I'm not enamored of the filibuster per se, but I'm deeply skeptical of the take that eliminating it will contribute to breaking gridlock through successful centrist legislating, rather than empowering an even more destructive partisan pendulum. It seems just as likely that the parties circle the wagons around agendas with zero overlap whatsoever and yank the country back and forth until it goes entirely off the rails. The gridlock in response to party polarization is a feature of the system not a bug. The system is intended to constrain legislation within pluralistically acceptable bounds, not hand unchecked powers to whatever coalition can cobble together 51% support at any given moment.
"ideally addressing not only congressional elections but state legislatures, too."
I mean, we can all dream, but there's zero chance the supreme court would let congress make rules for state legislature districts.
"Last week, Joe Manchin pumped the breaks on Democrats’ legislative agenda....
Brakes, for heaven's sake. Brakes.
We'll see how serious Dems are about raising the taxes on rich people when they either repeal or keep the SALT deduction caps. A repeal of the cap really would signify the party is for rich, snobbish people that live in big (high tax) cities.
I'm curious how to reconcile the recent Weeds podcast where Matt and David Shor discussed the public being mostly change resistant with the desire to remove the filibuster. My read is that the filibuster allows the public to vote more progressive than it actually is because they assume the government won't/can't make radical change. If you remove the filibuster and actually have one wave election create the potential for much more radical change, I think the public will be much more likely to vote conservative.

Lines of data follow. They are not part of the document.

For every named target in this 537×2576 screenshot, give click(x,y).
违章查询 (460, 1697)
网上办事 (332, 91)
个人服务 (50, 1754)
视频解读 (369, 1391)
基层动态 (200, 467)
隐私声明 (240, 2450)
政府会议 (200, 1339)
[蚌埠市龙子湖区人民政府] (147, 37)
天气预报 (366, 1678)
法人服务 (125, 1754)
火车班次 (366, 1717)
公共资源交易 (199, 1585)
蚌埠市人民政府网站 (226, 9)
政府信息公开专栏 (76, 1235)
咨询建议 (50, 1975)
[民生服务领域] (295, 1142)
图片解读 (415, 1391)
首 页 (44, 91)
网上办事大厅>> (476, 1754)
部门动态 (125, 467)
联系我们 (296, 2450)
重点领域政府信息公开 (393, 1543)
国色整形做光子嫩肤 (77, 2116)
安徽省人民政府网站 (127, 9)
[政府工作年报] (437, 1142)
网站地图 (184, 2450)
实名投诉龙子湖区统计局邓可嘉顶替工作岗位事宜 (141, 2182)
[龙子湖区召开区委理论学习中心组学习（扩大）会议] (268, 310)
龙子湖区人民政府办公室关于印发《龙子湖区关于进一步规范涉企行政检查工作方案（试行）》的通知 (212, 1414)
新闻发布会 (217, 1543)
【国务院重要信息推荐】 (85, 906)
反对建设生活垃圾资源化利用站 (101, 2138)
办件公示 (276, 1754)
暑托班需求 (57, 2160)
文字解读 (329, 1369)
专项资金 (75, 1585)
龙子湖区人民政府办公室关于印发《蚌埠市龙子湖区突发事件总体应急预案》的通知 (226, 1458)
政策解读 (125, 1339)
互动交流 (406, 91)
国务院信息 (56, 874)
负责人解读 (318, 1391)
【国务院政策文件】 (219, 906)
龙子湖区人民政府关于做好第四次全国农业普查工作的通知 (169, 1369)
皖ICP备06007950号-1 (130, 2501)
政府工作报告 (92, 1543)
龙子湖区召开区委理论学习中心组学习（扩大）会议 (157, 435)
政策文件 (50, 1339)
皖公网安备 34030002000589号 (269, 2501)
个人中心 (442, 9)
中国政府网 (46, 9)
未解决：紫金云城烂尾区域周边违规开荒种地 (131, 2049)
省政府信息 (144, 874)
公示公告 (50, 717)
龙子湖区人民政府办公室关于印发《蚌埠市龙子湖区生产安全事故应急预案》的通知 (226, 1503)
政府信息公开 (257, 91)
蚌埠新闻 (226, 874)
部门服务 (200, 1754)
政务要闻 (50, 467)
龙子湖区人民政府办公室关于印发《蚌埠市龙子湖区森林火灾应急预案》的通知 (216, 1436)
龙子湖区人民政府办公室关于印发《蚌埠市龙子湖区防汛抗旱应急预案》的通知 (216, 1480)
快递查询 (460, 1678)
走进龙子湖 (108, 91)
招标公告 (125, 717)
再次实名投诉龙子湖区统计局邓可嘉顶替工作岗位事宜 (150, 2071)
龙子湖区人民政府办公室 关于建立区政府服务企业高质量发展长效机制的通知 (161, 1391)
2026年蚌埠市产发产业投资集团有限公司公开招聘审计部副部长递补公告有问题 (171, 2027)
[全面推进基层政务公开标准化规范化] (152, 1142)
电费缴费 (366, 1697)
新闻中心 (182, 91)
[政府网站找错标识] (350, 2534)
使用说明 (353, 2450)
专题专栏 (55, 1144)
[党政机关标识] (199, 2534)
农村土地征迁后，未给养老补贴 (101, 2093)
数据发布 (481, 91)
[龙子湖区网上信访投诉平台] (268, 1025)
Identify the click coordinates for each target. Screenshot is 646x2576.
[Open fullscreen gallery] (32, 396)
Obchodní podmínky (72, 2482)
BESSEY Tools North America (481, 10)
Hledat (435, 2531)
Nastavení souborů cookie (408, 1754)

E.g. Britain has that capacity and has been Conservative for 70% of the time over the last 40 years - and the period of Labour control was under Tony Blair a VERY moderate Labour leader.
"But precisely because he’s the key actor here, he’s the one who ought to be talking about which measures he does believe in strongly enough to push on a party-line vote.
But he’s not, and his intransigence isn’t a coherent theory of political change any more than the left’s."
Manchin can't name the measures because he does not 'believe' in any of them. He will sign only on those bills (Dem or otherwise) that will not diminish his changes of keeping his seat in a red state. He will go with ANY bill that can get some red votes (to cover his bases), ideology be damned. Contrast that to the Left's view, "Give us the bill/Ideology, votes be damned".
It's kind of hilarious how these simple truths don't penetrate the titanium bubble of those who genuinely believe the status quo Senate rules "force compromise".
One truism of our era is that nothing in the real world--not wars, not disease, not even actual politicians' record--budge people from the fortress silos of priors they built decades ago. Self-described "independents" and "moderates" are as bad as the worst partisans and then some on that.